▶ INSTRUCTION
Locate each line in the listing below that contains the word "icon", and copy those lines.
RECORDS SUPPLIED start
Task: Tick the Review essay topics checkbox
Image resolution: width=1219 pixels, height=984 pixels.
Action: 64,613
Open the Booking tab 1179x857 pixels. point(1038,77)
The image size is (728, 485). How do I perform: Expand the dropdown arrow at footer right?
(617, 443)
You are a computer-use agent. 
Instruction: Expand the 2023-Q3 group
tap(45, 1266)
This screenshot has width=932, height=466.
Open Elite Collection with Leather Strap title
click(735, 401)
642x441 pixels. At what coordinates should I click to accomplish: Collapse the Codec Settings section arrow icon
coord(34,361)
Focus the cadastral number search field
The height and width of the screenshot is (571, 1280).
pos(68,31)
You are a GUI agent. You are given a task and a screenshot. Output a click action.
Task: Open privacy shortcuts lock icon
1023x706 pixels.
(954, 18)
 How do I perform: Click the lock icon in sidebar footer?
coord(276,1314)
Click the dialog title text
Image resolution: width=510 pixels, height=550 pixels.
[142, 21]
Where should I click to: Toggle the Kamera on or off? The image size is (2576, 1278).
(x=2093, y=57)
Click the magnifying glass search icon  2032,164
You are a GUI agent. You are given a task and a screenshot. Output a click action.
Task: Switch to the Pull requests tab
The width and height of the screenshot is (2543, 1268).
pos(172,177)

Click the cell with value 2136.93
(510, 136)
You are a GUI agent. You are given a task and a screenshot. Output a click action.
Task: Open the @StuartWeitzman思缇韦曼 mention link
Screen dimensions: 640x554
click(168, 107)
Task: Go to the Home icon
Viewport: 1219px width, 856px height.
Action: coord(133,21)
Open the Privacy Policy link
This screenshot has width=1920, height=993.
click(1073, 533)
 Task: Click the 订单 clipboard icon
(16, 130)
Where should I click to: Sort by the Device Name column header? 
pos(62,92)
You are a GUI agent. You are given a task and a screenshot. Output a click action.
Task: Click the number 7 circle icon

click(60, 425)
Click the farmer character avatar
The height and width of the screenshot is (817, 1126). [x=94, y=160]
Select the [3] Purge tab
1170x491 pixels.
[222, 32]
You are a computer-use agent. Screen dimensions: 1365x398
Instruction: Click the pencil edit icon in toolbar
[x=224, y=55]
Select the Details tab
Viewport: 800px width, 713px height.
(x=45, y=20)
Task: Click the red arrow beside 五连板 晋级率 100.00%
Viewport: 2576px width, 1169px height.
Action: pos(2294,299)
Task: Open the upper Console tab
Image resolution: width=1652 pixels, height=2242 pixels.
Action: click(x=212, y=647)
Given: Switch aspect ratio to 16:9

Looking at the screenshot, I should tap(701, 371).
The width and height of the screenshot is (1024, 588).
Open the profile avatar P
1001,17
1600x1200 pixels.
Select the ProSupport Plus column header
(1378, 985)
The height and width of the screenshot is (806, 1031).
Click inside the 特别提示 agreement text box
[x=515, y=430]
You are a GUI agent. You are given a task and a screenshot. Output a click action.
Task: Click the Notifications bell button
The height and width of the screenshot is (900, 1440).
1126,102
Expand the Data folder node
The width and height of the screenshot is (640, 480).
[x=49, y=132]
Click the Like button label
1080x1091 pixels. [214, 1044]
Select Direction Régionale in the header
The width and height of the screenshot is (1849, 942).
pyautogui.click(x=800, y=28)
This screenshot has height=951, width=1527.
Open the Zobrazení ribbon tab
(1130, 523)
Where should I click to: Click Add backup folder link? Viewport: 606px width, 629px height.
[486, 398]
RECORDS SUPPLIED end
▶ REPLY TO THE EXERCISE
642x441 pixels. At what coordinates should I click to accomplish: Collapse the Codec Settings section arrow icon
Task: Open privacy shortcuts lock icon
 How do I perform: Click the lock icon in sidebar footer?
Click the magnifying glass search icon  2032,164
Task: Go to the Home icon
 Task: Click the 订单 clipboard icon
Task: Click the number 7 circle icon
Instruction: Click the pencil edit icon in toolbar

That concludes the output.